ASSIGNMENT - Look below for the line containing "The width and". Write out that line and the rest through the last one, exactly as they appear, but without pictures.

Stored items -

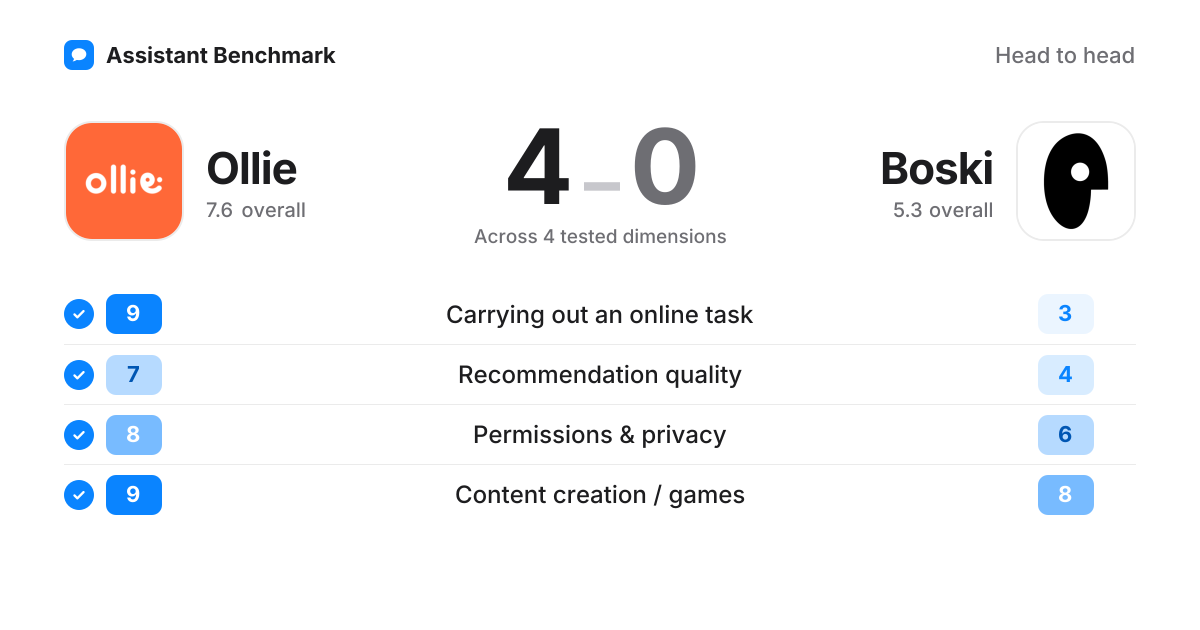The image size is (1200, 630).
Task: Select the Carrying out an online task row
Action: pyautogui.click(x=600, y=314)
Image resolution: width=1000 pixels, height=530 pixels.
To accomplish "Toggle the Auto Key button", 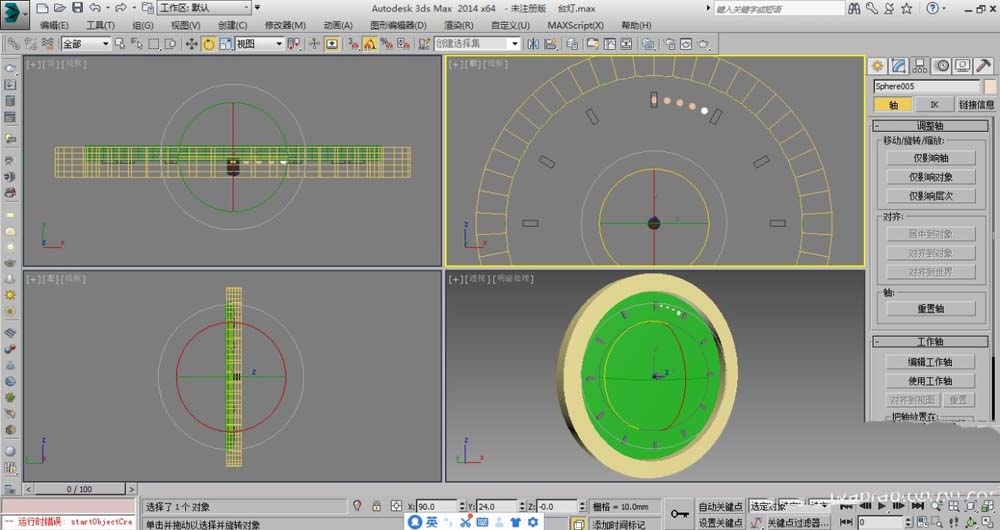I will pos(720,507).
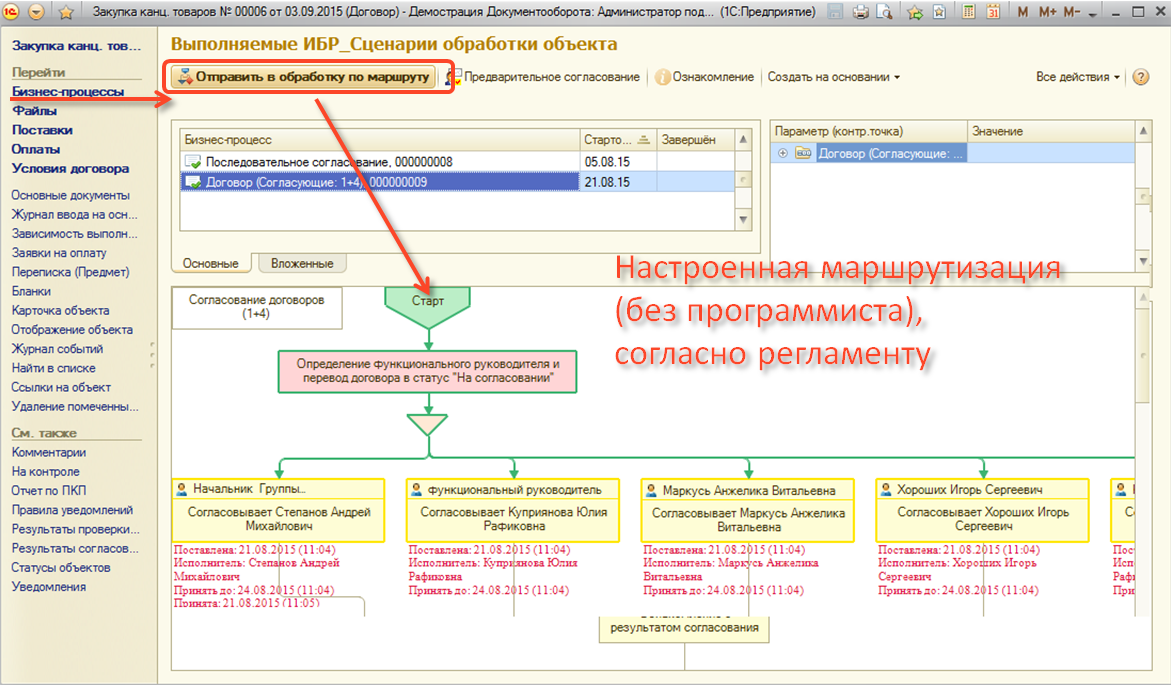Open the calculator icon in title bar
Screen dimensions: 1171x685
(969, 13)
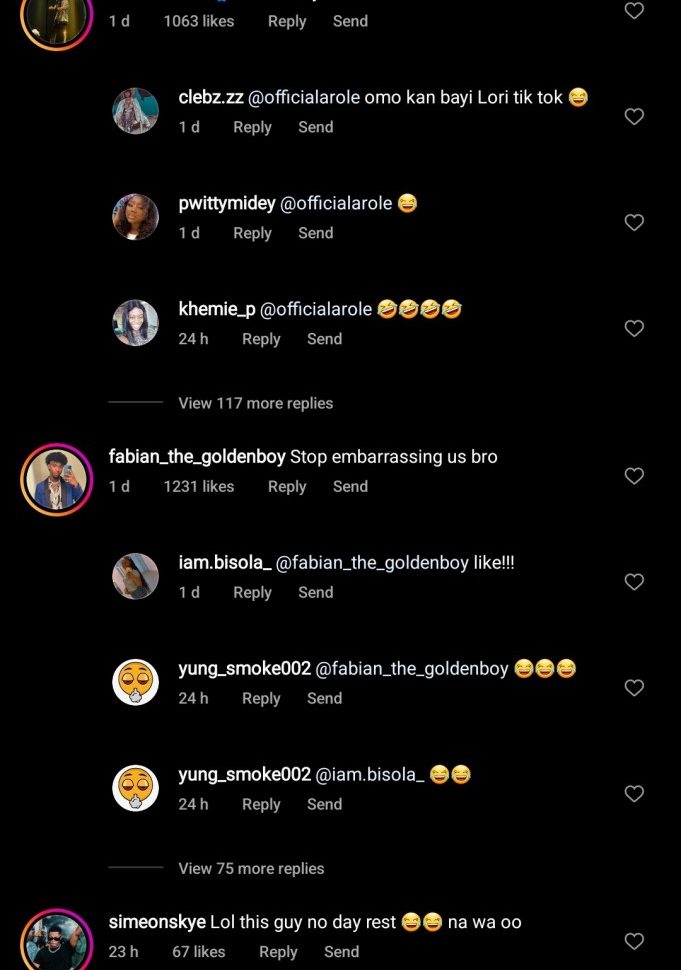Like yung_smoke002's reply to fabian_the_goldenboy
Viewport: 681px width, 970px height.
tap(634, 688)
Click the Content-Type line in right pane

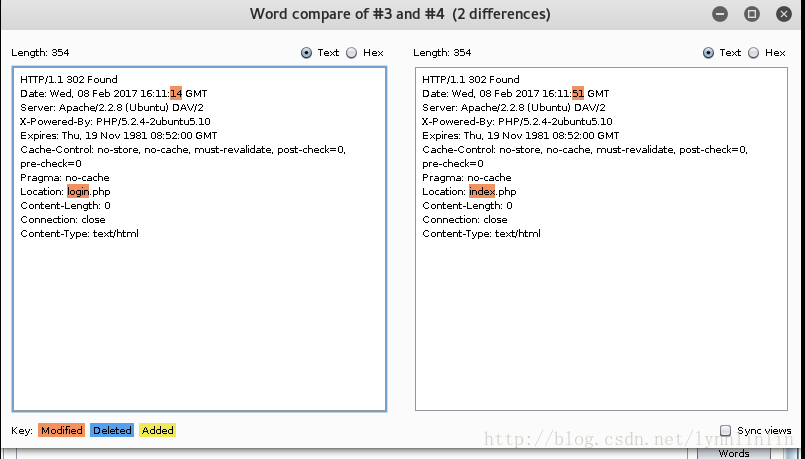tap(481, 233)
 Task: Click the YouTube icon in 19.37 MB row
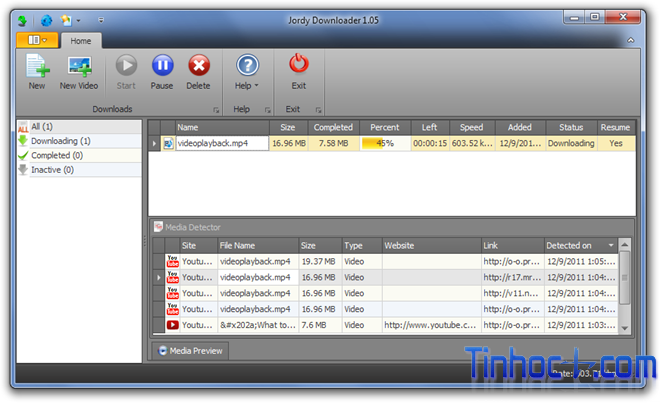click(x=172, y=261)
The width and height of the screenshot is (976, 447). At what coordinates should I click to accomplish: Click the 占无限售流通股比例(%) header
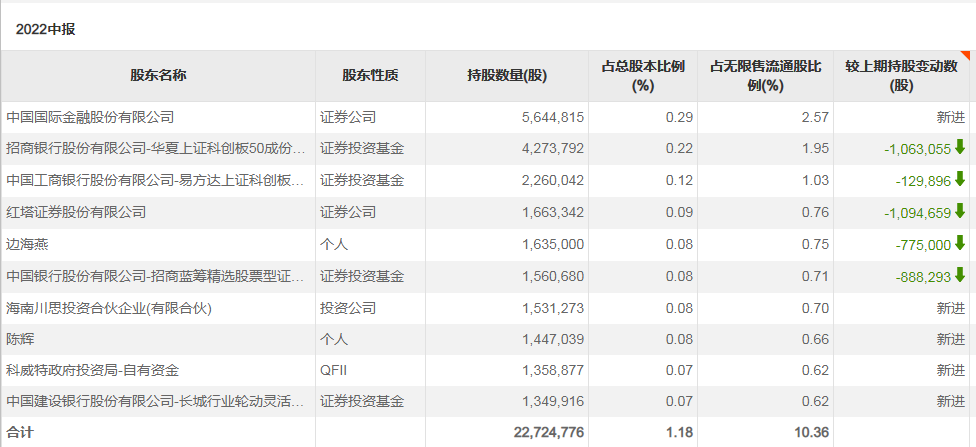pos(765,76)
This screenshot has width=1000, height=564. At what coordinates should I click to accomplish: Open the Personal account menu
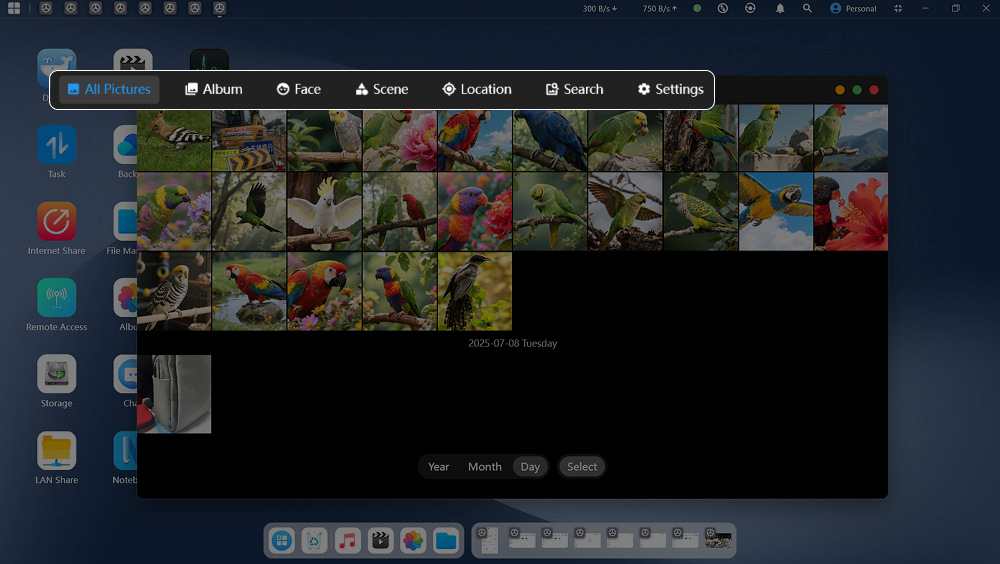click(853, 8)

ANSWER BELOW -
The width and height of the screenshot is (976, 447). At what coordinates should I click to accomplish: Click the 占无限售流通股比例(%) header
pos(765,76)
This screenshot has width=1000, height=564. At what coordinates should I click to accomplish: Open the Personal account menu
click(853, 8)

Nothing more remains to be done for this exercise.